0

I'm writing a code to analyze outliers with KNN, when I make the matrix (70k x 70k)it is too big for my RAM (36GB) so I separated them in 7 matrices of 10k x 10k elements with the next code:

matrices = []
for i in range(7):
    matrices.append(np.zeros([10000, 10000]))

for matrix in matrices:
    for i in range(10000 * matrices.index(matrix), 10000 * (matrices.index(matrix) + 1)):
        for j in range(10000 * matrices.index(matrix), 10000 * (matrices.index(matrix) + 1)):
            distance = mt.sqrt((x[i] - x[j]) ** 2 + (y[i] - y[j]) ** 2)
            matrix[i, j] = round(distance, 3)

but when I run it (of course 25 minutes later) it shows the next error:

ValueError: The truth value of an array with more than one element is ambiguous. Use a.any() or a.all()

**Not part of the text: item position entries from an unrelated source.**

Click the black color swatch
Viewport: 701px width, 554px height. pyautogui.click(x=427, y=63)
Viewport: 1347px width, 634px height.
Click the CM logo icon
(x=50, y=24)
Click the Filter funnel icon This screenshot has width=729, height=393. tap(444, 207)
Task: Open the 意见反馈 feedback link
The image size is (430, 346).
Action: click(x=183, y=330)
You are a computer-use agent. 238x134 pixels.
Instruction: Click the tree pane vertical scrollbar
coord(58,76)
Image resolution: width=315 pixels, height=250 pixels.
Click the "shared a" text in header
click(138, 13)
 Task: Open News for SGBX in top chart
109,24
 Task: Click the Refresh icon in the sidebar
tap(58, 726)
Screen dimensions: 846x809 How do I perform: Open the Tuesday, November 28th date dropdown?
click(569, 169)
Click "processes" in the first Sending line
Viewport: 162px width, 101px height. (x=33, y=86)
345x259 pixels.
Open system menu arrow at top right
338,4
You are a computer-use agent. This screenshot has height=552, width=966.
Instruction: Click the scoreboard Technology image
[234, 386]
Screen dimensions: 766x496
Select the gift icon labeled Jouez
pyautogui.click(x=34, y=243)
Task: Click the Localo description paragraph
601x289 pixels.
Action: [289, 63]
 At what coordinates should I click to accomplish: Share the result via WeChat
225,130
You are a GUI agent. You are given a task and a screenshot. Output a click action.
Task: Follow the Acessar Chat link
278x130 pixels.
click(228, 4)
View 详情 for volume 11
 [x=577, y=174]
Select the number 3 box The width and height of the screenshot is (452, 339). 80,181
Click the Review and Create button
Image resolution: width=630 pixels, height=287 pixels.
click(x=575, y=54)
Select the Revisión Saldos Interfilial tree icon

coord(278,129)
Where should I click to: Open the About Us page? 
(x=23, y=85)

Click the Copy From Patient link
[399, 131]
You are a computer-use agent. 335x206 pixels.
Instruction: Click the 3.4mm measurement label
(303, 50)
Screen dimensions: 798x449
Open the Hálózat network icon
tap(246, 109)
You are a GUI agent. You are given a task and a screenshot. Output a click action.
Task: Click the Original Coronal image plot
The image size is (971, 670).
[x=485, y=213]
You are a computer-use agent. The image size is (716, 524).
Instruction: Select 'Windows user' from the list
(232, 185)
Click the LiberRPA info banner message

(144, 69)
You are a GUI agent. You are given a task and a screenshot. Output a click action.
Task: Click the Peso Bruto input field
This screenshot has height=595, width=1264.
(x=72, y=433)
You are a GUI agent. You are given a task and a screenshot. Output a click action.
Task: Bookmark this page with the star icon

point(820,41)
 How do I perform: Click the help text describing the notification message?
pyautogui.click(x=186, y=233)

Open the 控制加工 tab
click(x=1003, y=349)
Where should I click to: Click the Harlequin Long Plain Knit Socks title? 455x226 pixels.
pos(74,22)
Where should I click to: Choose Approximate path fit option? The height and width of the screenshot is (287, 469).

In the line for i in range(10000 * matrices.index(matrix), 10000 * (matrices.index(matrix) + 1)): I can´t find anything about this, since I'm not actually asking for the truth value.

(It's for a hw and don't have the time to learn and use pytables)

  • In the end I separated the matrix in 49 smaller matrices and analyzed them separately, not the most optimized method, but worked, Thank for the answers!! – Matias Vidal Jul 18 '20 at 21:50

2 Answers2

0

matrices is a list and matrices.index(matrix) attempts to find the object matrix in that list. Effectively it will compare it against each of the list's elements and check whether if matrix == element: return index. However since matrix is an array this == comparison yields another bool-array which can't be interpreted as a single bool value.

a_guest
  • 34,165
  • 12
  • 64
  • 118
  • So I should make the matrix as a list? But how can I make it full of an element and then replace it? Or I should do a ```for i in range(7)``` instead of rhe index? – Matias Vidal Jul 16 '20 at 23:15
  • @MatiasVidal I'm not sure what you are trying to do with that code. Could you elaborate? – a_guest Jul 16 '20 at 23:27
  • I need a matrix of distances between 70k points so I can compare those to use KNN method and study the outliers of data. – Matias Vidal Jul 16 '20 at 23:39
  • @MatiasVidal So you consider only subsets of 10k points each? That's not the same thing. – a_guest Jul 16 '20 at 23:44
0

Note that you have to divide a 70kx70k matrix into 7x7=49 of 10kx10k matrices. Besides that, did you mean to do this?:

matrices = []
for i in range(7):
    for j in range(7):
        matrices.append(np.zeros([10000, 10000]))
    
for i in range(70000):
    for j in range(70000):
        distance = mt.sqrt((x[i] - x[j]) ** 2 + (y[i] - y[j]) ** 2)
        matrices[7*i//10000+j//10000][i%10000, j%10000] = round(distance, 3)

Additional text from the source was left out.